MBOと少数株主保護
M&Aの手法として、TOB(株式公開買付)とともに注目を集めているのがMBO(マネジメント・バイアウト)です。TOBは企業外部による買収であるのに対し、MBOは、企業の経営陣による株式の買収になります。以前は「暖簾分け」や組織再編的要素の高いMBOが繰り広げられていました。事業部門や子会社を第三者の介入なしで独立させるためのMBOです。しかし、敵対的TOB対策や、上場企業がプライベートカンパニー(非公開企業)へ移行するための策としてのMBOが現在格段に増えています。ここでは、非公開化を伴うMBOの活用と留意点についてご説明します。
MBOにおける少数株主の保護
資本市場からの資金調達と社会的知名度アップを目的とした株式上場ですが、今はその魅力も薄れてきました。上場企業は常に株主の利益を考えなければなりません。MBOの実施に踏み切る企業には共通点があります。それは「経営の転換期を迎え、中長期的な展望から、少数株主に縛られることなく、自由に抜本的経営改革を行いたい」という思いです。
ところが、上場企業の多くの少数株主は、企業価値の向上による短期利益を望む傾向が強く、改革に伴う業績の悪化は敬遠しがちです。この束縛からの解放を目指し、上場会社の株式非公開化のためのMBOに踏み切る企業が増えています。
多くの場合のMBOにおいて、経営陣は買収対象企業の資産を担保にし、金融機関や投資ファンドから資金を調達して株式の買収をおこないます。その際、経営陣と金融機関や投資ファンドが出資してMBOの受け皿となる新会社を設立。その新会社がTOBにより、対象企業の株式を買い取るのです。ですから、LBO(レバレッジド・バイアウト)という手法での企業買収の一面も見えます。
MBOの目指すところは株式の100%買取、スクイーズアウト(少数株主の排除)です。その為に少数株主から株式を買取るのですが、通常ならば、企業は株主にとって利益となるように行動しなければなりません。しかし、買主の立場から言えば、より安く買うほうが有利です。そのためにMBO前に業績の下方修正をおこない、TOBの際には低価格にプレミア分を上乗せした価格を提示するという、利益相反の問題が起こるケースがありました。
そのため、訴訟が起きるようなトラブルを回避するために、TOBにおける全部買付義務の導入など少数株主保護がとられてきました。

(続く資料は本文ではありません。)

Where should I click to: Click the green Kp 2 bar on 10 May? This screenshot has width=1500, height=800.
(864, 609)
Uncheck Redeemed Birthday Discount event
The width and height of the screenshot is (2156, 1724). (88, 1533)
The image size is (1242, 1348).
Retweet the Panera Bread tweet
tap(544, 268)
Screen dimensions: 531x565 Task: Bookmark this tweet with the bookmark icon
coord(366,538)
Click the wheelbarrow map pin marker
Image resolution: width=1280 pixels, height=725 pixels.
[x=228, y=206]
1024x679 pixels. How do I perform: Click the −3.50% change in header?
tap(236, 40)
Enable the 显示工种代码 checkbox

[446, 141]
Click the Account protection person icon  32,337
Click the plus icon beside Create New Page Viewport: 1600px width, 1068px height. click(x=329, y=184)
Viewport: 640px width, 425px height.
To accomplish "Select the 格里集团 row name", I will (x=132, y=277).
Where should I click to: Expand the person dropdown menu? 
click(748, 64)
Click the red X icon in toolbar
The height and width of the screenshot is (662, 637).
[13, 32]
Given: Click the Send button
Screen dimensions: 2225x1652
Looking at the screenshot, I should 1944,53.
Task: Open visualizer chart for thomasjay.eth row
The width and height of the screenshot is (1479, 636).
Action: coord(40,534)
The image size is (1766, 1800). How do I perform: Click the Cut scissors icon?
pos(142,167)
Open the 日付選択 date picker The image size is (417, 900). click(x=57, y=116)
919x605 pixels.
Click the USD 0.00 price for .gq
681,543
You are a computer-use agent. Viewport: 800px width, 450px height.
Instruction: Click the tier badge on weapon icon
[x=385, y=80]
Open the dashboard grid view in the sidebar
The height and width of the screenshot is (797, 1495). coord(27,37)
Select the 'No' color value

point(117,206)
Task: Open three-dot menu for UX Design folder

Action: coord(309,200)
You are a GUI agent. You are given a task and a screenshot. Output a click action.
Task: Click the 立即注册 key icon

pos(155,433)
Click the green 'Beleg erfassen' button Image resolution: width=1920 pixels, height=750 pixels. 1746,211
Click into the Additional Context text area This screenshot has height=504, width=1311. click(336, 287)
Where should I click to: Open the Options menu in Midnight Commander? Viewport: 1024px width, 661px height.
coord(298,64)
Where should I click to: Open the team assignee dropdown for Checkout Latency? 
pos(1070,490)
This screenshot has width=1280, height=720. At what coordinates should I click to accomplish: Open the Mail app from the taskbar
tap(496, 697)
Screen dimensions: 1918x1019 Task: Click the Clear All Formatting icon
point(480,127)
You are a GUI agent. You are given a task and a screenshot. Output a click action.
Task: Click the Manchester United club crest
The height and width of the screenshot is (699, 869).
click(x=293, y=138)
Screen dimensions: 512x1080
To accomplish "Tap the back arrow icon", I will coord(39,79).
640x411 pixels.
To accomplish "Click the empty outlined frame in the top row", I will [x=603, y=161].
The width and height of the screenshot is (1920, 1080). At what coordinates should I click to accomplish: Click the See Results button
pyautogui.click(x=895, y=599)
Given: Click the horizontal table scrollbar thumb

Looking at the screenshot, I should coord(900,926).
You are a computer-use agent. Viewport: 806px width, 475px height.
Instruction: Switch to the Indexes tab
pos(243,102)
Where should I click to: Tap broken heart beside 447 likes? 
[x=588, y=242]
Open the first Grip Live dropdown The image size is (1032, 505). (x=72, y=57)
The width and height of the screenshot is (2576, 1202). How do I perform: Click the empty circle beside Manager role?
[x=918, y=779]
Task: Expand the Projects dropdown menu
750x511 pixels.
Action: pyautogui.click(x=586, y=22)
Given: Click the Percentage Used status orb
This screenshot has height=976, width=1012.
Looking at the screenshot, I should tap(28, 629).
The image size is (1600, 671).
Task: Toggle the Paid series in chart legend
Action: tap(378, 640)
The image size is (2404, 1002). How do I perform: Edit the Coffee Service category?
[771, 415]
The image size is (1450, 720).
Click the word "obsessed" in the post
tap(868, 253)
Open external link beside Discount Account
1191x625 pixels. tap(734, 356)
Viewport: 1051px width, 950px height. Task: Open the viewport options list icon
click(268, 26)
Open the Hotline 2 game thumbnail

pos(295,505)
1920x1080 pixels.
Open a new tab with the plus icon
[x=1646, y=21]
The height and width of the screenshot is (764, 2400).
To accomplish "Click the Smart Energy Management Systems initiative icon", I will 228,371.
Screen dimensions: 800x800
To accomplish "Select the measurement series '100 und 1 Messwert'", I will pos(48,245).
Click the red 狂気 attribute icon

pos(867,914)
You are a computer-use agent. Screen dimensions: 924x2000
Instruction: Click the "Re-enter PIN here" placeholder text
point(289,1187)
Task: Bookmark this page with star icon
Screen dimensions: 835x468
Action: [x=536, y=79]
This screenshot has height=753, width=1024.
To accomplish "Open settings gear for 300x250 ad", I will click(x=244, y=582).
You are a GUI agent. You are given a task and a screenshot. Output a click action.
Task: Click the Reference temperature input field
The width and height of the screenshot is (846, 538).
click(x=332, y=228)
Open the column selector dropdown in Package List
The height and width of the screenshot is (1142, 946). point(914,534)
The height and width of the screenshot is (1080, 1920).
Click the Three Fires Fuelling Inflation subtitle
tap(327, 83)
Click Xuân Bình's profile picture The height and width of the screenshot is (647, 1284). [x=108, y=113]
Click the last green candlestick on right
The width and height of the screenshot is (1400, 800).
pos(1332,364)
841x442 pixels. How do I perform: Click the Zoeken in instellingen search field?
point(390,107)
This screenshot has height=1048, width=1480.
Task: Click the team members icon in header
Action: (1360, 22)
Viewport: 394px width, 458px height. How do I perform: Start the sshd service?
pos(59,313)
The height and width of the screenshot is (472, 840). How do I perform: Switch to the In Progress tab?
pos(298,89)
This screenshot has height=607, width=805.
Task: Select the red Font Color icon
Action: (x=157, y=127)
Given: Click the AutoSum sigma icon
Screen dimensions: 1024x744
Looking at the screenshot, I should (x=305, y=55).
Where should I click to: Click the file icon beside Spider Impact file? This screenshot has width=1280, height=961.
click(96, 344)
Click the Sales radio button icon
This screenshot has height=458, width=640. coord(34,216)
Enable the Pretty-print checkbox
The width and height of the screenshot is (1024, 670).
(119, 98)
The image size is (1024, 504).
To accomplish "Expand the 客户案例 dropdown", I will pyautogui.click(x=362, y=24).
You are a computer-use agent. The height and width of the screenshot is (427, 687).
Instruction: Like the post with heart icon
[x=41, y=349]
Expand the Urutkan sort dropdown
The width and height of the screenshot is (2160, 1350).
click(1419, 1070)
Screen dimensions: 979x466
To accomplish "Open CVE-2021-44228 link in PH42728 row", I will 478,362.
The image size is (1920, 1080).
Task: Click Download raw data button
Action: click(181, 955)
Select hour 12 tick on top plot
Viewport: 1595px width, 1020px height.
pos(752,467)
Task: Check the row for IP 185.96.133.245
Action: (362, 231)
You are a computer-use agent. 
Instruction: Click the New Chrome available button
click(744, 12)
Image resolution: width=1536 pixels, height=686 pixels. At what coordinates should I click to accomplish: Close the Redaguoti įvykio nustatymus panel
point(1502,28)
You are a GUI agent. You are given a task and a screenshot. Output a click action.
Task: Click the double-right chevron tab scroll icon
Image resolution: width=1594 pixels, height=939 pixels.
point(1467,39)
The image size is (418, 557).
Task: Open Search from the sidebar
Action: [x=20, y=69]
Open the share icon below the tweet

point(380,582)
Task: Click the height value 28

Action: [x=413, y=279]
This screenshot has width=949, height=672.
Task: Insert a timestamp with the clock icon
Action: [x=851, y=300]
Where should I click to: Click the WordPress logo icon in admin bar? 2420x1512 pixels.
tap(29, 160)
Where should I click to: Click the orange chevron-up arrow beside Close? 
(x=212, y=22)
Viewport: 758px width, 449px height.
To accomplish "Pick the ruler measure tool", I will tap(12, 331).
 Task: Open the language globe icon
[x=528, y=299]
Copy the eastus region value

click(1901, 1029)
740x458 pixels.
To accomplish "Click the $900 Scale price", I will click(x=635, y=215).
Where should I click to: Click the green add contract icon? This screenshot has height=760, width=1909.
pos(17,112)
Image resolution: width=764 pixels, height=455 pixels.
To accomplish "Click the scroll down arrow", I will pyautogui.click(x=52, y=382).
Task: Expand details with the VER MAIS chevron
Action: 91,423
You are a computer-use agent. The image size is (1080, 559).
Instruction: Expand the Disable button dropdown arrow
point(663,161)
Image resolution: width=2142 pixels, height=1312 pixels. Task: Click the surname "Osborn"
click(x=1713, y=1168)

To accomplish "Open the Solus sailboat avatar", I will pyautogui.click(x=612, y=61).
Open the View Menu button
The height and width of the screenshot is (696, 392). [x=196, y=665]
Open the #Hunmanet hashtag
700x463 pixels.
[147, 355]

平成26年会社法改正により、従前、キャッシュアウトの手法として用いられた全部取得条項付種類株式の取得(171条)及び株式の併合について以下の少数株主保護制度が整備されています。
- 事前の情報開示手続
- 事後の開示手続
- 差止請求の制度
MBOの手続の公正性・透明性については、経営者側が最大限の配慮を行うことが望まれます。